I’ve lived in Seattle a little more than 2 years now. In that time I’ve learned how to brew beer, make wine and roast coffee. I only have two more skills I’d like to add: curing tea and distilling spirits. I lived in Las Vegas for 30 years and never came close to making my own anything. It could be because I’m in my late 30’s and that’s what you do. As I got older I began to appreciate finer tastes in everything from cooking oils to cheese. However, I feel it’s more than my age; Las Vegas just didn’t have a DYI culture like Seattle.
Las Vegas is all about what other people can do for you. The service industry is king. This is not surprising for a town that depends on tourism. Unfortunately, this means that any DYI crafting is basically unheard of. I’m sure that there are a few people with chicken coops or brewing kettles; but it’s not part of the zeitgeist. I never thought about home brewing or coffee roasting because nobody I knew and nobody I met did it either.
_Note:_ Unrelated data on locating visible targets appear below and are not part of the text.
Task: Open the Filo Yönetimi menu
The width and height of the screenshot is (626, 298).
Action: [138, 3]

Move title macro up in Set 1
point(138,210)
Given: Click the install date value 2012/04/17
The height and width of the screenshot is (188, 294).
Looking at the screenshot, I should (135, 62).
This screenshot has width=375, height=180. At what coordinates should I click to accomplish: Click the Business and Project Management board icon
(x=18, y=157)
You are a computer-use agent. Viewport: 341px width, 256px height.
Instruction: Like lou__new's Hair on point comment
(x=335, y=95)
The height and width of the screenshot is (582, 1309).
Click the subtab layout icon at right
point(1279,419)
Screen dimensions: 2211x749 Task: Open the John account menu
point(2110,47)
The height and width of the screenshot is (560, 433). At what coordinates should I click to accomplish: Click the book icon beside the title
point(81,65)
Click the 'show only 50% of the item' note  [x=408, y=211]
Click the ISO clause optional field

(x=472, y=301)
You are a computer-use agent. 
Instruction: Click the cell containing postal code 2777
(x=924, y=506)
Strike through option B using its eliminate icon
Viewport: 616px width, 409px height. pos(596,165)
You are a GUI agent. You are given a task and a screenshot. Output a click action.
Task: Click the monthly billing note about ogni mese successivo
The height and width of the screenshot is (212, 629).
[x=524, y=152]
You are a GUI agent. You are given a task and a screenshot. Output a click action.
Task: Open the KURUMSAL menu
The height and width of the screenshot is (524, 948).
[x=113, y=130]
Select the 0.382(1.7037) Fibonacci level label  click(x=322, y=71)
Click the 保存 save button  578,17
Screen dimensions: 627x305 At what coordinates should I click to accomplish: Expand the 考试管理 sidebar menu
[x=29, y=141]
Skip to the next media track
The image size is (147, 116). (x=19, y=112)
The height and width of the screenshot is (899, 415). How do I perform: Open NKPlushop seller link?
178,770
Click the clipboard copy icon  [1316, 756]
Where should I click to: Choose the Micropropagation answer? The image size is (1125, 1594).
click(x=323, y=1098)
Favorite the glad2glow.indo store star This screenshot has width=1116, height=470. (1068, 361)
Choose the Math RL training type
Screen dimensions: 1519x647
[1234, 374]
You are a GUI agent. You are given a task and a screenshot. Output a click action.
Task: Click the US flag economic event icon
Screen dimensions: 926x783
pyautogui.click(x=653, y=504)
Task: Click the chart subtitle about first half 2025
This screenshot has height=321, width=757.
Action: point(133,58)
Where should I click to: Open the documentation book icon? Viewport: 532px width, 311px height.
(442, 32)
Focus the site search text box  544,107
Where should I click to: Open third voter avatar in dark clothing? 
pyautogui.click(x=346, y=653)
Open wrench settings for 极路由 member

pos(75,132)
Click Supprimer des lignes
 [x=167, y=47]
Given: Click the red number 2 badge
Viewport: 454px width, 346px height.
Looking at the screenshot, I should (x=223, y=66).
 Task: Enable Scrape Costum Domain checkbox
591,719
Seattle lives and breathes crafty. We have numerous groups dedicated to making cool shizzle. Want to learn blacksmithing? Check out the Ballard Forge. Home brewing? We have 6 dedicated stores and our own state association. Urban farming? Got that too. Everywhere you go in this city, you are surrounded by people who make awesome things. Hipsters may very well make up a much larger percent of the population, but they were doing it first, right? In a very short time, the Pacific Northwest inspired me to learn and invent.
I’ve found that my time spent crafting has paid off in a few ways. When I brew beer, my price ends up being about $1-ish per 12oz bottle… which is an awesome price for craft beer! Hell, a good craft beer bomber (22oz) can run you anywhere from $4 to $20. I buy green coffee beans for half the price of store coffee ($5 per lb) and can roast them as dark (or light) as I want. Plus, the taste is amazing! You have not had coffee until you’ve had fresh roasted coffee. Not only am I saving money, but I am making items that are just as good (if not better) than what I could find at a commercial store.
The cool part is none of these skills are hard. It looked daunting at first, but once I was committed it took very little training and just a little research to get going. No matter where you live, the internet provides all the knowledge and materials needed. If I’ve learned anything, it’s not to let ignorance or fear get in the way of making something delicious!
It’s a new year. Embrace the power of the interwebs and MAKE ALL THE THINGS! You will not be disappointed.